Esta ação administrativa contra o Estado entrou no TAF em 2020, assim como outra idêntica, da mulher de Rui Rosinha, bombeiro que também ficou gravemente ferido naqueles fogos. Esta ação tem julgamento marcado para março de 2025.

Nas ações é pedido que seja reconhecida às duas mulheres a qualidade de vítima ao abrigo do diploma que estabelece medidas de apoio às vítimas dos incêndios florestais ocorridos em Portugal continental em junho e outubro de 2017 (Lei n.º 108/2017), disse o advogado Gonçalo Ribeiro à Lusa em junho de 2022.

Segundo Gonçalo Ribeiro, nestes casos o entendimento da Provedoria de Justiça foi de que as duas mulheres não poderiam ser consideradas vítimas, pelo que intentaram as ações para serem indemnizadas pelos danos patrimoniais e não patrimoniais.

Nos factos considerados provados na sentença, lê-se que no dia 17 de junho de 2017 o operador florestal estava a trabalhar com mais duas pessoas num pinhal em Maranhoa, Troviscais, concelho de Pedrógão Grande.

Devido à aproximação do fogo, todos decidiram fugir numa viatura em direção a Mosteiro (o objetivo era alcançar o Itinerário Complementar 8), sendo que no trajeto um dos pneus rebentou devido ao intenso calor do incêndio.
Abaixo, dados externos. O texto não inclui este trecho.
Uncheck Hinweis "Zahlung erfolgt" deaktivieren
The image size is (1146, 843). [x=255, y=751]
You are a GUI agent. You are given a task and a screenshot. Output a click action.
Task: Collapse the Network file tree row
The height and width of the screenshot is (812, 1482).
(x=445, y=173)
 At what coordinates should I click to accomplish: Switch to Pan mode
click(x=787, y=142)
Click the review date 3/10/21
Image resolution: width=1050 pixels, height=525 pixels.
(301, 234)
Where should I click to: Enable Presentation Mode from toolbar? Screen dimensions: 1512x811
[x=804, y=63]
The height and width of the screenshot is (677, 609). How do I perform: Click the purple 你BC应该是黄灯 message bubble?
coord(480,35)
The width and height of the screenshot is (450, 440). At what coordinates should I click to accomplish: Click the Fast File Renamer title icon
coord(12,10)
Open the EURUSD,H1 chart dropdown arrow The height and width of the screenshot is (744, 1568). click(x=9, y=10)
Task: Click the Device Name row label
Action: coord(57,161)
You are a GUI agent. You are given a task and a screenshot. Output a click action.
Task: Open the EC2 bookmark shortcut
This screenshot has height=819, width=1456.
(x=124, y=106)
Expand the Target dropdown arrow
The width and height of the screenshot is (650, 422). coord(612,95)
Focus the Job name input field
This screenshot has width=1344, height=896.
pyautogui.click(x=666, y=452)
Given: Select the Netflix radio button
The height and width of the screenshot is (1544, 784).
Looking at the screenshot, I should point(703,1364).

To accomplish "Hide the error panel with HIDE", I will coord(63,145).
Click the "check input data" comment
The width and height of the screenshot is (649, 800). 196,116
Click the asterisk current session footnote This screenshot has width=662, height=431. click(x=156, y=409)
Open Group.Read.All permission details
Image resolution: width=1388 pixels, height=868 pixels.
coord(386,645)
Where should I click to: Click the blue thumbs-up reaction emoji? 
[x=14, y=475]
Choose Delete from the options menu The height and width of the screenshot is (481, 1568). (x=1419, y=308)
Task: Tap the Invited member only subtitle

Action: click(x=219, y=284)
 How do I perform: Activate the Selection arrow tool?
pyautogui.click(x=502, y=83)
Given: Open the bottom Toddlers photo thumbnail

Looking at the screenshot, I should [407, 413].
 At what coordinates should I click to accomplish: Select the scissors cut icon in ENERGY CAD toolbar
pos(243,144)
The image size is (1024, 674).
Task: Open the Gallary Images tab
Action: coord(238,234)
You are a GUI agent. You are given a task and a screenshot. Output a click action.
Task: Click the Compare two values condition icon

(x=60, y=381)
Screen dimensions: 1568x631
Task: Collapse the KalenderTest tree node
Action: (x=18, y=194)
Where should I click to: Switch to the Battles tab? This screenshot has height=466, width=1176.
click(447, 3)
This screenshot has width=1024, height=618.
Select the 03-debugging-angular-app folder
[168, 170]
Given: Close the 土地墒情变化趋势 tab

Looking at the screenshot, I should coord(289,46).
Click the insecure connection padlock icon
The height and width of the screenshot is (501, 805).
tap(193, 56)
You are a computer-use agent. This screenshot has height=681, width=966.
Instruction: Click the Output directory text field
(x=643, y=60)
Com o despiste da viatura, que ficou imobilizada, os ocupantes abandonaram-na e “colocaram-se imediatamente em fuga, a pé, sempre fustigados pelo fumo, calor e pelas chamas, tendo sido expostos a temperaturas muito elevadas”.

Face a esta situação, o operador florestal sofreu múltiplas queimaduras (cerca de 60% da sua superfície corporal) até ter sido resgatado pelas equipas de socorro.

A sentença elenca as intervenções cirúrgicas a que o ferido grave foi sujeito, assim como as lesões e sequelas, como por exemplo o facto de lhe terem sido amputados os dedos de ambas as mãos, e as múltiplas tarefas que está impossibilitado de fazer, assinalando que tem uma incapacidade permanente global de 81%.

O documento apresenta depois o impacto que esta situação teve na vida sexual, pessoal, familiar e profissional da mulher, que “sempre acompanhou (e acompanha) o seu marido” e de quem este depende “para todas as atividades básicas do quotidiano”.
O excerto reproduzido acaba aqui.